Ces marches spirituelles d’un jour ouvertes à tous et particulièrement aux personnes directement ou indirectement concernées par l’homosexualité favorisent le dialogue. Marcher ensemble suscite la rencontre en profondeur dans un climat apaisé et serein.  Ces « chemins d’Emmaüs » réunissent une grande diversité d’âge, de parcours de vie : personnes homosexuelles, parents d’un enfant homosexuel, ex- conjoint d’un mari ou d’une femme découvrant ou acceptant son homosexualité après s’être engagé dans un mariage, des personnes « conforme aux normes » et loin de cette réalité désireuses de mieux comprendre…. Pour avoir participé à différents chemins d’Emmaüs dans plusieurs diocèses, je peux vous assurer que cela fait tomber bien des préjugés sur l’homosexualité.
Cycles de formations
Initiés par le diocèse de Poitiers qui en a organisé 3 dans des secteurs différents (2014, 2015 et 2016), ces « Jeudis de la différence » font des émules dans d’autres diocèses (Orléans en 2016 – Angoulême et Nantes à l’étude en 2017). L’objectif est d’éveiller les communautés chrétiennes à l’accueil des personnes homosexuelles. Ces cycles de formation sont articulés en 4 soirées bâties sur la même pédagogie (même s’il y a eu quelques différences en fonction des lieux) :
1- Un film « Le ciel sur la tête » qui donne à voir le choc des parents lorsque leur fils leur apprend son orientation homosexuelle. Un film très intéressant dans lequel beaucoup de parents se retrouvent.
2-  Une soirée de témoignages et d’échanges autour du film.
3- Une conférence sur l’Église et l’homosexualité.
4- Une soirée pastorale pour avancer ensemble.
Des lieux d’accueil
L’accueil Marthe et Marie dans le diocèse de Lille qui propose rencontres autour d’un verre, temps de prière, conférences…
La Maison des Familles à Boulogne-Billancourt (diocèse de Nanterre) qui propose un groupe de parole « « Chemin faisant, accueillir l’homosexualité » et dernièrement une journée de réflexion « L’homosexualité, parlons-en » où 120 personnes ont participé aux conférences et aux 20 tables rondes proposées durant l’après-midi.

Des propositions diverses
De nombreuses conférences dans au moins 30 diocèses pour mieux comprendre le vécu des personnes homosexuelles et de leurs familles et aider les chrétiens et les communautés chrétiennes à mieux estimer les personnes et mieux intégrer, comme le suggère le Pape « au sens très fort d’un engagement concret et fidèle de la vie de tous les jours »[6]
Des soirées témoignages, notamment avec des parents, là encore dans de nombreux diocèses.
La journée annuelle de partageà la maison diocésaine de Chaillé-les-Marais dans le diocèse de Luçon.
Des rencontres avec des prêtres et les vicaires épiscopaux comme à Tours, Créteil ou Rouen.
Des courriers envoyés à tous les acteurs pastoraux comme à Lyon ou à St Etienne dans le but de sensibiliser et d’aider les responsables sur des questions concrètes.

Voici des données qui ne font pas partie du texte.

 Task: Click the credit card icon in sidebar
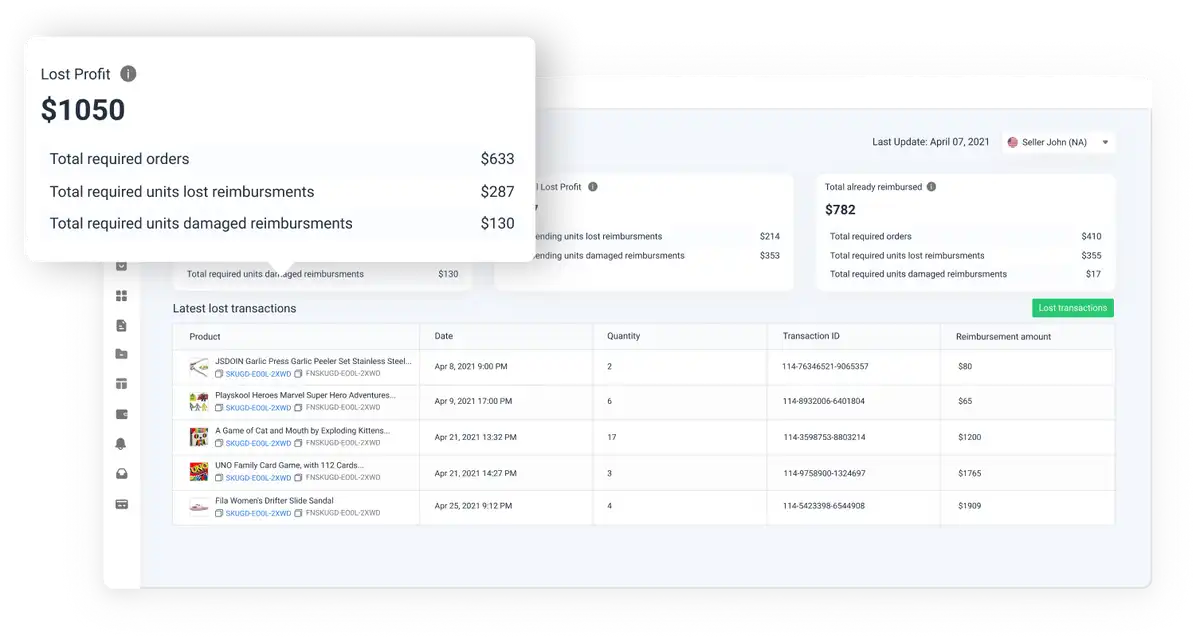click(122, 504)
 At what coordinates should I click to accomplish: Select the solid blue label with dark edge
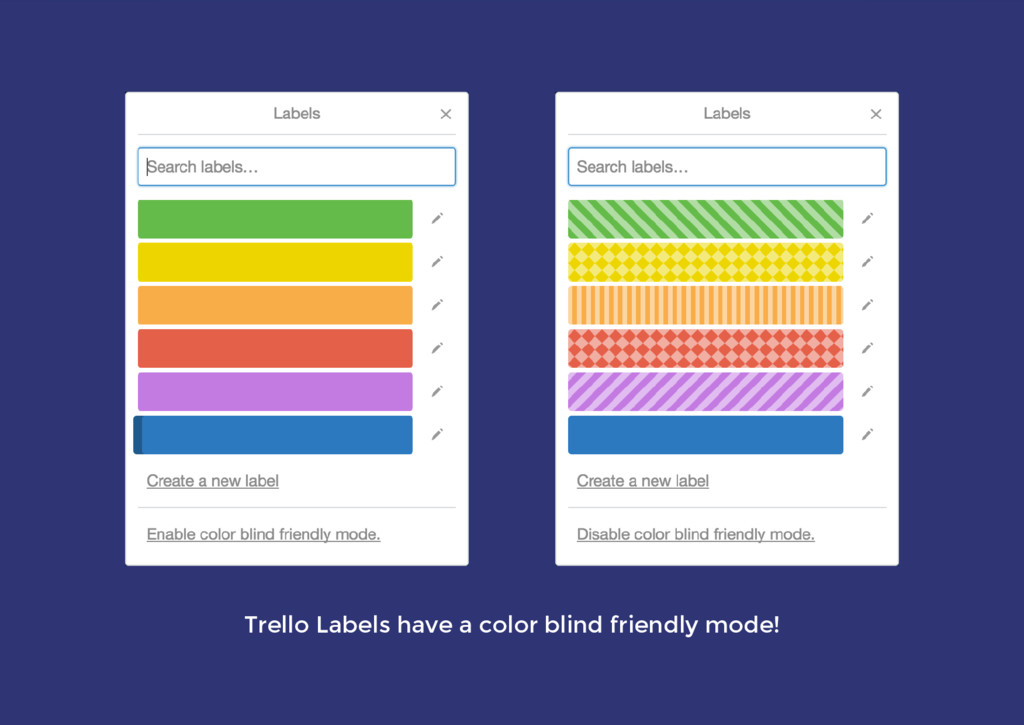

Toutes ces initiatives sont diocésaines. Il faudrait y ajouter, bien évidemment toutes les propositions d’accueil, de réflexion, de conférences, de récollection, de retraites, de temps de prière… faites par les associations telles que David et Jonathan, Devenir Un En Christ, la Communion Béthanie, Réflexion et Partage.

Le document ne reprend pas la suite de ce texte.